On the surface: Sailors in the Chinese navy on review (Photo by AFP/Getty Images)
On Tuesday, the Federation of American Scientists issued a report saying that U.S. naval intelligence counted 12 “patrols” by Chinese attack submarines in 2008 -– double the number in the previous year and the highest so far recorded. The group received the information through a Freedom of Information Act request. It is unclear what constitutes a patrol, but it is thought to mean an extended voyage.

While well below the likely level of U.S. attack submarine patrols, the number appears to be higher than the number undertaken by China’s northern neighbor, Russia. China has a fleet of about 50 attack submarines as well as submarines designed to carry nuclear-armed ballistic missiles.
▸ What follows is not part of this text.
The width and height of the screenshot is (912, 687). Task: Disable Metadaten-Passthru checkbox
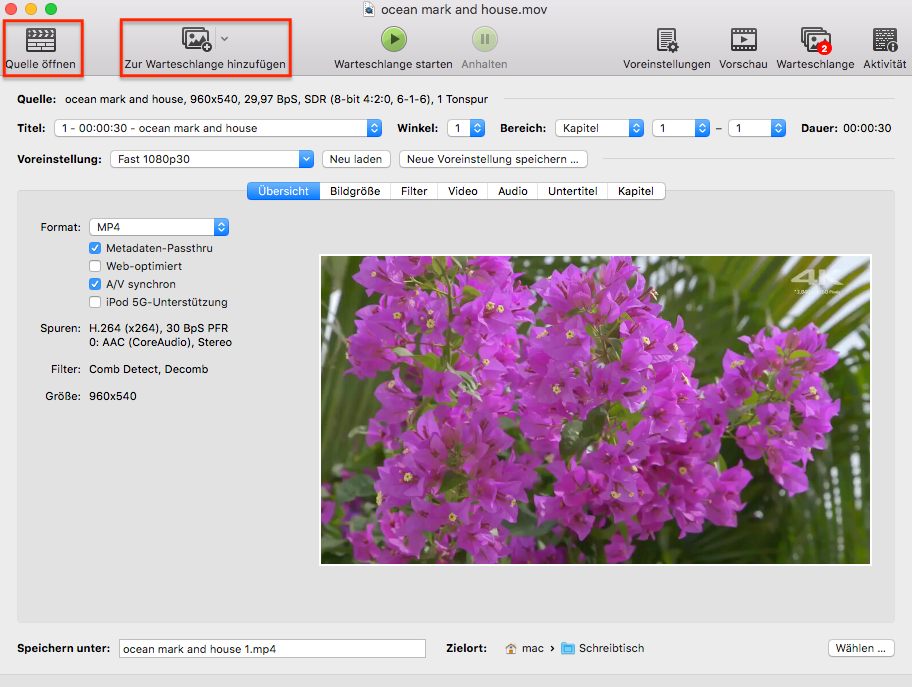click(x=95, y=248)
Those missile subs have never gone on a patrol, according to U.S. intelligence reports received by the FAS.

In recent years, China has acquired new, so-called Kilo class diesel-powered submarines from Russia, adding them to a fleet that also includes home-grown attack subs, including some powered by nuclear reactors. The Kilo subs are especially stealthy and hard to detect when submerged.

But even China’s sizable number of outmoded submarine clunkers present a naval challenge – especially if China were to use them to flood the waters around Taiwan in the event of conflict there. Finding subs underwater is one of the hardest tasks for any navy and the shallow waters of the Taiwan strait make it even harder. The prospect of a torpedo hit from even a low-tech sub would likely be enough to slow down U.S. naval operations.

China’s investments in its navy and the rest of its armed forces have prompted calls from Washington and other capitals for more transparency on the part of Beijing. High-level dialogue between Chinese and U.S. officers has been essentially frozen since Washington approved an arms-sale deal with Taiwan last year.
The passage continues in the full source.